Venerdì scorso il IAEG-SDGs (United Nations Statistical Commission’s Interagency and Expert Group on SDG) ha messo a punto l’ultimo pezzo del puzzle necessario per l’entrata in vigore degli obiettivi di sviluppo sostenibile. Sono stati approvati infatti 230 singoli indicatori per monitorare i 17 gol e 169 target del SDGs. Ora si può dire che abbiamo un quadro completo del programma degli SDG per i prossimi 15 anni? Non proprio.

 

La mediazione all’interno del gruppo ha portato al compromesso di fissare una serie di indicatori che possano verosimilmente coprire tutti i 169 target a scapito di una buona copertura geografica e di una metodologia coerente e dettagliata. Ciò significa che circa la metà dei 230 indicatori identificati mancano di copertura geografica accettabile e non si è arrivati a concordare una metodologia comune. La giustificazione guarda al lungo periodo. I membri del gruppo hanno sostenuto che nel corso dei prossimi 15 anni, anche grazie alle nuove tecnologie, sarà possibile individuare metodi migliori e più completi per la raccolta dei dati. Per questo l’IAEG-SDGs intende aggiornare regolarmente e perfezionare gli indicatori nella loro evoluzione.

 

Il Sustainable Development Solutions Network (SDSN) ha creato proprio in questi giorni un indice preliminare degli SDGs utilizzando solo gli indicatori con una copertura geografica significativa, metodologie tecnicamente valide, e frequenti aggiornamenti.
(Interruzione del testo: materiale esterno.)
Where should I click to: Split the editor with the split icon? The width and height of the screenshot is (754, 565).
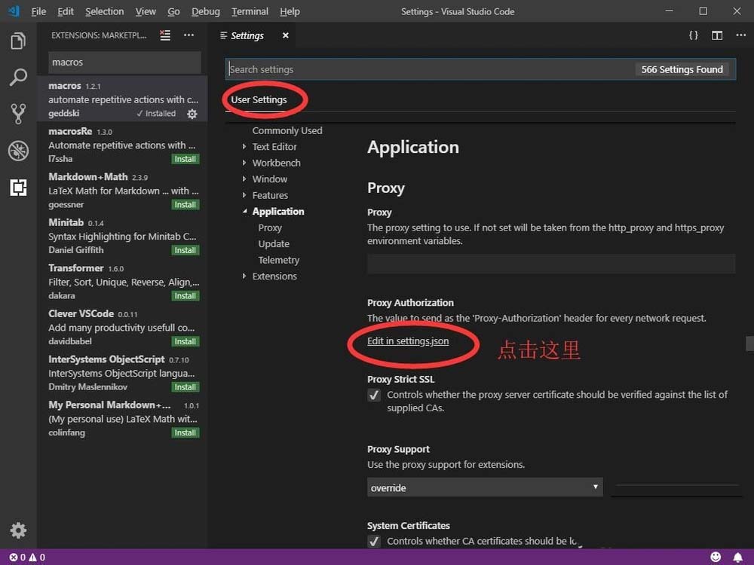[x=716, y=35]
Applicando questi criteri oggi avremmo solo 39 indicatori validi e verificabili.

 

Il problema di fondo è che la mancanza di dati attendibili per la fissazione degli indicatori si riferisce soprattutto a quei paesi che richiedono particolare attenzione da parte dell’agenda globale, i più lontani dagli obiettivi fissati.
Se prendiamo ad esempio l’indicatore 1.1.1 sulla percentuale della popolazione al di sotto della soglia di povertà, potremmo vedere che per 72 dei 193 membri delle Nazioni Unite non ci sono dati per questo indicatore almeno dal 2000. Questi paesi comprendono 10 stati fragili e in conflitto, 19 piccole nazioni e isole, e 45 paesi ad alto reddito.

 

Insomma il rischio è quello di ripetere l’errore dell’agenda 2015 che aveva fissato gli obiettivi del millennio senza preoccuparsi minimamente di fissare lo stato dell’arte alla partenza. Un baseline di dati che anche oggi scarseggia e su cui non si vede un’attivazione importante dentro e fuori dagli uffici UN.
Se le Nazioni Unite e gli Stati membri vogliono davvero dare forza all’agenda dei 17 obiettivi devono anche essere pronti a un’implementazione complessa e onerosa che deve partire al più presto con regole e numeri chiari e condivisi.